The password will be saved to the DigitalPersona database and the user can then use it to login to DigitalPersona applications as described at the beginning of this section.

  • If sending the SMS message is successful, a message box displays indicating success.

  • If not, an Error Message will be displayed.

5b.

Send email - If DigitalPersona Email has been configured, the Send email button will be active and can be pressed to send the displayed OTP Recovery Password to the user by email.

The password will be saved to the DigitalPersona database and the user can then use it to login to DigitalPersona applications as described at the beginning of this section.

  • If sending the email is successful, a message box displays indicating success.
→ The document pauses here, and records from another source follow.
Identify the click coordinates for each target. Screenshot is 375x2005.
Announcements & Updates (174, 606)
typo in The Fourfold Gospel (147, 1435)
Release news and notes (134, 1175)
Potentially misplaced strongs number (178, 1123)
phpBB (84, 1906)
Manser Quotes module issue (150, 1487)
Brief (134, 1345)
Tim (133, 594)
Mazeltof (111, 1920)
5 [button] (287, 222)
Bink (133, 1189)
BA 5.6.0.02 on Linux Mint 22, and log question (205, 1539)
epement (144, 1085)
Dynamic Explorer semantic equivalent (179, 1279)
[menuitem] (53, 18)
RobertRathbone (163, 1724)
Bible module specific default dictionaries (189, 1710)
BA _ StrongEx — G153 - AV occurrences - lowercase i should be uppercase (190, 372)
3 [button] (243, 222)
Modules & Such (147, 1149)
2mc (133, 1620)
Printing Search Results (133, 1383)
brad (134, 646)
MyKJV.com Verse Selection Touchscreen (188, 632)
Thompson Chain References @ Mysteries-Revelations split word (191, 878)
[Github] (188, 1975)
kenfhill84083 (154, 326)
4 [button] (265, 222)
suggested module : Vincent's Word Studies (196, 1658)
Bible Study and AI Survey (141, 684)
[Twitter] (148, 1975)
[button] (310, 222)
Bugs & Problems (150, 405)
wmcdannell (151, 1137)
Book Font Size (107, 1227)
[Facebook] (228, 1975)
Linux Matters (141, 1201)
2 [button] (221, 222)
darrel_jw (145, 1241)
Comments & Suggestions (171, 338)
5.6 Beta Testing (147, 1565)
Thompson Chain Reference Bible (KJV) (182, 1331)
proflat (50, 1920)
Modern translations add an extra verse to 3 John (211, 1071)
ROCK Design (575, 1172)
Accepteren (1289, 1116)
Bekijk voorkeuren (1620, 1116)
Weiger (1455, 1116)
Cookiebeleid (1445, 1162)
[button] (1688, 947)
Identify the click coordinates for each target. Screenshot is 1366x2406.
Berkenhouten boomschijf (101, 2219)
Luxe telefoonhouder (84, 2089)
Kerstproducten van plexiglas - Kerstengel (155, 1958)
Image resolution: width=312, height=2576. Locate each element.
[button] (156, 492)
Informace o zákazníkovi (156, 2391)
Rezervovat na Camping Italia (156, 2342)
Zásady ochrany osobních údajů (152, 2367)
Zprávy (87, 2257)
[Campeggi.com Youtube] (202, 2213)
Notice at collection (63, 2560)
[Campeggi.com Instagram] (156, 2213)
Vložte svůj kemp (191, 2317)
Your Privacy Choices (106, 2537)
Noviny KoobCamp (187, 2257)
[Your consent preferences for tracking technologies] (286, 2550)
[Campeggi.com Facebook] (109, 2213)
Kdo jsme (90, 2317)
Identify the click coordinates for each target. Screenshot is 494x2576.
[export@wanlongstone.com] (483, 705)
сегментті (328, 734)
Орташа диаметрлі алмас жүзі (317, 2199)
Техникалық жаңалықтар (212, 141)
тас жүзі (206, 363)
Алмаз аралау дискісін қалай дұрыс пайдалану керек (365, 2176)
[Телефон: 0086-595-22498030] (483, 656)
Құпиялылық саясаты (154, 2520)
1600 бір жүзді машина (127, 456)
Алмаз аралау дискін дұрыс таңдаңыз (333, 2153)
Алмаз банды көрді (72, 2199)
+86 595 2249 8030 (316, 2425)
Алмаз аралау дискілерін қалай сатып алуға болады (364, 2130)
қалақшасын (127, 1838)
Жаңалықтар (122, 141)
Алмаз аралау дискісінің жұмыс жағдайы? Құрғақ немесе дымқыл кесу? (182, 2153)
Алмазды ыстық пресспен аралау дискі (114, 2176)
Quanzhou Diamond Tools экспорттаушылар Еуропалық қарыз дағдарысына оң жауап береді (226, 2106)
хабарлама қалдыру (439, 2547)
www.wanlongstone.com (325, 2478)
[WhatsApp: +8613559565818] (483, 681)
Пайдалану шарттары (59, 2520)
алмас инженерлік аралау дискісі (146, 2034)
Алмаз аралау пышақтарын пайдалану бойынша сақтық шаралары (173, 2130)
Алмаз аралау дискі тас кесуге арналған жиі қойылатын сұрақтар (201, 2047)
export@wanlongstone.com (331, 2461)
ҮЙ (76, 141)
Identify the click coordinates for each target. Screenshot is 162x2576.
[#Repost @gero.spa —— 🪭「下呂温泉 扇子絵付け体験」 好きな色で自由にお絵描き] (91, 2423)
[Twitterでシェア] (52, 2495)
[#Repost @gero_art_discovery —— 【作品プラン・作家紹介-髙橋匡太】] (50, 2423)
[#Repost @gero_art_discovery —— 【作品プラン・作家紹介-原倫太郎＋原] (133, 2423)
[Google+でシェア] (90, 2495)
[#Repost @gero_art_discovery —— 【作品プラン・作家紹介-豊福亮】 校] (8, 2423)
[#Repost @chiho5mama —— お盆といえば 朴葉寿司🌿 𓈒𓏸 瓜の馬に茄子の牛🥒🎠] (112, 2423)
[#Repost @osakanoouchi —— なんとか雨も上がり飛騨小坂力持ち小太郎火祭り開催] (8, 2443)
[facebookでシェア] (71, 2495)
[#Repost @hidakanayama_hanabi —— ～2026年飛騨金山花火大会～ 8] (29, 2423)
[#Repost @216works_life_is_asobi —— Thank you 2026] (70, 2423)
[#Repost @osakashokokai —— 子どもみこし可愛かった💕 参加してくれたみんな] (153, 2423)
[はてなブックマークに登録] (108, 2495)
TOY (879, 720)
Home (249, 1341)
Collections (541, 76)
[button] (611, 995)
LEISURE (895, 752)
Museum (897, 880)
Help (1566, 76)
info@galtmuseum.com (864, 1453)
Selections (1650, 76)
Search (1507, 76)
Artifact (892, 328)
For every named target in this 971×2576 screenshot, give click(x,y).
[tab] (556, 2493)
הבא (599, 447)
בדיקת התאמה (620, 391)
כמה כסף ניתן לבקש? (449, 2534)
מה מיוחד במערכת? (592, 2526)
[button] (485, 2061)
  • If not, an Error Message will be displayed.

  • If DigitalPersona Email has not been set up or when an error message is received, if there is an email client on the machine, the password can be copied to the clipboard, pasted into an email and sent to the user. However, see additional details in the next step.

5c.

Press Apply - While there is no need to press Apply when either the Send SMS or Send email buttons were pressed, if they were not pressed, the Apply button must be pressed in order to save the password to the DigitalPersona database so that it is available to the user.

Once the password has been applied (saved), it can be given to the user over the phone or through an installed email client.

6.

The user receives the OTP Recovery Password and uses it instead of an OTP credential for authentication.

7.

The user should be reminded to enroll a new OTP credential for future use.